Blaise Cendrars
In 1924, the
Swiss author and adventurer Blaise Cendrars boarded an ocean liner bound for
Brazil. An early exponent of Modernism, Cendrars wrote his poems as postcards,
telegrams or fleeting blog posts (one is tempted to anachronistically add). When
I came across Feuilles de route among the library shelves, it spoke to me
immediately, perhaps because of the ship taking him to Rio and then São Paulo, but
mostly because of my own enduring fascination with movement.
Speaking of
journeys, the kids and I spent the better part of the afternoon watching Project Hail Mary.

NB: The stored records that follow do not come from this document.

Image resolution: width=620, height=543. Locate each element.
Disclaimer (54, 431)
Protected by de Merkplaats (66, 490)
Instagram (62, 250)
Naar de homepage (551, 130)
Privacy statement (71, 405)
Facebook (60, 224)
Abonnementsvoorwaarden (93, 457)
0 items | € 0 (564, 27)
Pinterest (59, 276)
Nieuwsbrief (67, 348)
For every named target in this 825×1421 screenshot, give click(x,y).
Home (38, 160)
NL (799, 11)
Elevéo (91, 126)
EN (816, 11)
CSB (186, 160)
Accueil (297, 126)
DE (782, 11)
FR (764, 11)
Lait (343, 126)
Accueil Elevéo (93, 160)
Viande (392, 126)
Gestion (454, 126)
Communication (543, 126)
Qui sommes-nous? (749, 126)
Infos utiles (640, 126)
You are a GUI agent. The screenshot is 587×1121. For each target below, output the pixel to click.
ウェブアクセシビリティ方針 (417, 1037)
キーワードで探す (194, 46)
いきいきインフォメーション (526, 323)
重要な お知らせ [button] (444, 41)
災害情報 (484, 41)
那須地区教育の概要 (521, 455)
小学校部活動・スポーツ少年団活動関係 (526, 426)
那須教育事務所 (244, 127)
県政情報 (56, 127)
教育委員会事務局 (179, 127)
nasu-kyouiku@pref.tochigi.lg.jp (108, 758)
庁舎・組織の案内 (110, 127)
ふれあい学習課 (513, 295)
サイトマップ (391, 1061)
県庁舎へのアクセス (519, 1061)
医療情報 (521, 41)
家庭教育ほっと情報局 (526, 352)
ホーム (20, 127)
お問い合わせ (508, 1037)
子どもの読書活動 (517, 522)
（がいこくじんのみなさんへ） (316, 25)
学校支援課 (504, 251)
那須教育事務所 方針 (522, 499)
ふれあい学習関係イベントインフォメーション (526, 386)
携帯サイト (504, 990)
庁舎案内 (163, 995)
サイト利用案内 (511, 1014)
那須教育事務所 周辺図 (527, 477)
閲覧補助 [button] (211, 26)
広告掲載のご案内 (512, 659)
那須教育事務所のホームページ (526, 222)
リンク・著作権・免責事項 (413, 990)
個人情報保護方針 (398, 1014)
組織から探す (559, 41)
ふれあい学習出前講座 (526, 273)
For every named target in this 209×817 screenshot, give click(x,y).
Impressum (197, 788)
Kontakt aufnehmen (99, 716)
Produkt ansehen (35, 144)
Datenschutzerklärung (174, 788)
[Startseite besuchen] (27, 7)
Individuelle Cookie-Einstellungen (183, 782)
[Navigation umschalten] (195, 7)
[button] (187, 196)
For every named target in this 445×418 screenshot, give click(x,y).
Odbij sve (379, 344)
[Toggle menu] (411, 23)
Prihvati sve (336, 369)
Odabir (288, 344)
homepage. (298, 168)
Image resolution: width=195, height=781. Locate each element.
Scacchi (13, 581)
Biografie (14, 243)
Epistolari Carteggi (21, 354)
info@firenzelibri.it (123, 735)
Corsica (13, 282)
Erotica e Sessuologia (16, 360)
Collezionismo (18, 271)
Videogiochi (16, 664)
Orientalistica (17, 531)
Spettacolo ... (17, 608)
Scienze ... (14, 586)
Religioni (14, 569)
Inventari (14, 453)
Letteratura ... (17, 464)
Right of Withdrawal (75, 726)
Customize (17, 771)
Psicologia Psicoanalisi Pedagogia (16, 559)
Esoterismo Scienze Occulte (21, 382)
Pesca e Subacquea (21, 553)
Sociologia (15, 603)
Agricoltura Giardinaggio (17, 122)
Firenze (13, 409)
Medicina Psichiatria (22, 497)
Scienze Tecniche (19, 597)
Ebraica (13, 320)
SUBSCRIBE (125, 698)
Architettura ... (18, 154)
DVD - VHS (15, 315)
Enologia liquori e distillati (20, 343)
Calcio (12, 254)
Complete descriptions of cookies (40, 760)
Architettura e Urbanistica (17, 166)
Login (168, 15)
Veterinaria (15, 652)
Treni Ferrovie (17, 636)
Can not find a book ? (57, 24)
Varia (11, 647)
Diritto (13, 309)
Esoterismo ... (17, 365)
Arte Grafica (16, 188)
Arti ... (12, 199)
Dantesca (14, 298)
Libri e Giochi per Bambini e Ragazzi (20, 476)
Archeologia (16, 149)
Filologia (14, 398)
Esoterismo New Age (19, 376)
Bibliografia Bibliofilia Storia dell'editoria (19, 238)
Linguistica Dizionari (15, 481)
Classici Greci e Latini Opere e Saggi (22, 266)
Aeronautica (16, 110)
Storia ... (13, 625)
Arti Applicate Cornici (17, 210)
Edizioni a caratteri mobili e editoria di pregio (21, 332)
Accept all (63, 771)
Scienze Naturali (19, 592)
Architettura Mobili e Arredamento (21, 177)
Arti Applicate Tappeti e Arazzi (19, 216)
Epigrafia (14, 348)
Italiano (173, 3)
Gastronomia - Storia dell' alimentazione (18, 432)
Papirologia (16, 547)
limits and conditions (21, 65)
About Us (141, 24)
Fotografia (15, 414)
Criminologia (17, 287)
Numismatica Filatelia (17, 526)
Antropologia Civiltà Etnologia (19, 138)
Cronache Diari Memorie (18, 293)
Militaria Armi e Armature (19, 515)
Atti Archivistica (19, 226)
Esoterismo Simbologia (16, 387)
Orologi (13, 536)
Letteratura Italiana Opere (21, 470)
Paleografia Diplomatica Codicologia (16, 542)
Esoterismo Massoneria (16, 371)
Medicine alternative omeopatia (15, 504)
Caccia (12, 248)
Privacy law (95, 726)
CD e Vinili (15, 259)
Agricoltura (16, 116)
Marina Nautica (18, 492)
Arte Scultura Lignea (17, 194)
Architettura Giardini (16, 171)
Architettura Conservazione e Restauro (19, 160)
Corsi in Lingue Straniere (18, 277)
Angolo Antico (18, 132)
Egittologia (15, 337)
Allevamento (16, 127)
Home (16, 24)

After years of very different people recommending the book to me, I was at least happy to
finally watch the film, which, as Isaiah Menning recently pointed out in Breakthrough
Journal, carries a message of technological optimism, humility, and love
quite distinct from the misanthropy that still shapes much of contemporary
environmental discourse.
With the kids calling it an early night, I got a moment alone on the balcony with a glass of Piedmont red. Instead of giving the wooden deck a proper deep clean, this will all be abandoned in a month from now as we are ending our lease and the house is coming up for sale, probably for 15 million SEK or some equally absurd sum. While the rent has been steep, the value of having this calm garden with all the forest trails and swimmable lakes just around the corner has been priceless. Maybe that is why Cendrars resonates tonight, places matter even when they are only temporary stops along the route.